As often happens when Gretchen visits her folks, today Gretchen's father took us to Dædalus Books in Columbia, Maryland, and we stocked up on a strange cornucopia of cheap books at wholesale prices. My best find of the day was a comprehensive guide to house building. Gretchen and her father tend to spend more time at Dædalus Books than anyone else in their contingent would prefer to spend, but I was so fascinated with thumbing through and reading this book that I lost all track of time. With us also was Jen's father, who spent most of the time reading from some nonfiction book about organized sports.
Crossing the parking lot both from and to Gretchen's father's car, I couldn't help but again be struck by how dismal Columbia is.
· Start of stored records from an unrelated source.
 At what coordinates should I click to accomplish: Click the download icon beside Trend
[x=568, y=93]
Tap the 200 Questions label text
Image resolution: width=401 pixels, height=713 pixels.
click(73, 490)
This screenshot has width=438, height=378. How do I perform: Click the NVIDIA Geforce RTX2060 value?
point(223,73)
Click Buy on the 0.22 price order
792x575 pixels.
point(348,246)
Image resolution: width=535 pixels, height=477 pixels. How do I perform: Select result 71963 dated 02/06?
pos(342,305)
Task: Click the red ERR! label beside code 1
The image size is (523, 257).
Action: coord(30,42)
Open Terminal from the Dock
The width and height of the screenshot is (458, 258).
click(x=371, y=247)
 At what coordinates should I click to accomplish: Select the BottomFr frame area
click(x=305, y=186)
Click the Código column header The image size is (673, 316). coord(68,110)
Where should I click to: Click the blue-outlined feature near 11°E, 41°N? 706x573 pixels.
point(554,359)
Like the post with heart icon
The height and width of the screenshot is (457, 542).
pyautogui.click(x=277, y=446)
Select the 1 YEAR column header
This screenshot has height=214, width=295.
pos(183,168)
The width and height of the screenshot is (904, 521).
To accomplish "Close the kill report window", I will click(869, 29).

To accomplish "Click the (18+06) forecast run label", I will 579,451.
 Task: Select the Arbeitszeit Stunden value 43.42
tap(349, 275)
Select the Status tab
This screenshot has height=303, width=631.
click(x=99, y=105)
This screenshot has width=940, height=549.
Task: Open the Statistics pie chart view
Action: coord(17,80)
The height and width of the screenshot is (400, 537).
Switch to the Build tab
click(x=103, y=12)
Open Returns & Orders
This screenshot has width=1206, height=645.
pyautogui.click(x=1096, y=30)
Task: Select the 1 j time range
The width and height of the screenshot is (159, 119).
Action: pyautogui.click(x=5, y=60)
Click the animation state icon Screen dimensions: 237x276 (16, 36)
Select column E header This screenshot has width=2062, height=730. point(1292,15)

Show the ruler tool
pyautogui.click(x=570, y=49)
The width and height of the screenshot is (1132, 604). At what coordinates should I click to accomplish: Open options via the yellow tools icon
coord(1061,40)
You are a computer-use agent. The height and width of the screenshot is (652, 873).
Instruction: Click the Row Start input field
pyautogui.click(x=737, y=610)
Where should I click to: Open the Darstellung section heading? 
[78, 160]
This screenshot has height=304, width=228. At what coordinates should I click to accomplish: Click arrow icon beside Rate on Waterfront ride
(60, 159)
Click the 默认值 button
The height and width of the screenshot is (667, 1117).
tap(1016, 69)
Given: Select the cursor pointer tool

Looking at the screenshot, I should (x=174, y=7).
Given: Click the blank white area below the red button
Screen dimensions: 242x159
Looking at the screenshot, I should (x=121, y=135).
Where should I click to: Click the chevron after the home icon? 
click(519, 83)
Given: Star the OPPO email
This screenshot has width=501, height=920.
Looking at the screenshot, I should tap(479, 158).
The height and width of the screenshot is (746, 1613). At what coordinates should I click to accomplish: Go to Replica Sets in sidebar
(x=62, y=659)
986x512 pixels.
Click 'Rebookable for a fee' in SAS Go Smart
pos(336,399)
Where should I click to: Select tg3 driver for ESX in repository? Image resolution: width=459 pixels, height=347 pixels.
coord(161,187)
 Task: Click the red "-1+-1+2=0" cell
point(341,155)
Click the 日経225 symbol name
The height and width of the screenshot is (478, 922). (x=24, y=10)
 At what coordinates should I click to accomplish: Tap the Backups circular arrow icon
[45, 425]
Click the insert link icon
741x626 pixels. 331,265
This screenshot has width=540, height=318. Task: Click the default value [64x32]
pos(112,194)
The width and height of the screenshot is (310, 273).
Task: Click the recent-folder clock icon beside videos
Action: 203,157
Every neighborhood that's not residential looks like a squat industrial park. I actually saw a church in Columbia that looked like a factory. If you can find the Methodist Creator there, you can find Him anywhere. That, perhaps, is the point.
After that we had a light lunch at the Chinese restaurant with all the aquariums. The place appeared to be doing brisk business with people already weary of turkey sandwiches.
This evening Gretchen's folks played host for another medium-sized dinner party, most of them being the same people that they took out for Thanksgiving (but minus that bratty chocolativorous kid and his juicer-obsessed parents). The meal took place at their house and was in celebration of the first day of Hanukkah, which comes early this year. It featured all the usual incomprehensible Hebrew mumbo jumbo and the lighting of a candle on the menorah. The featured food was chicken drum sticks, though Gretchen's mother had also prepared Gretchen a tofu dish inappropriately flavored with some tropical fruit like mango. [I had a taste of it as a leftover on Saturday and its flavor was so completely wrong that it actually left me with a lingering feeling of illness.]
Later in the evening we all sat around in the living room exchanging gifts and singing Hanukkah songs. The most useful of our gifts was a pair of fifty dollar gift cards for Lowes, courtesy of Gretchen's brother Brian and his wife Jen.
One of the songs we sang had been composed by Brian especially for this evening. It was about homemade dredles and featured a few lines for everyone present (including the dogs) mentioning some substance peculiar to that person from which the fictional dredles had purportedly been made. For example, my dredle was said to have been made out of diodes in honor of my geeky technical interests.

In other business, I worked late into the evening trying to network Gretchen's parents' computers using a Linksys router and several lengths of professionally-installed Cat-5 cable. It proved to be yet another one of those frustrating time-devouring computer-centered evenings, the result of some mysterious defect in the router.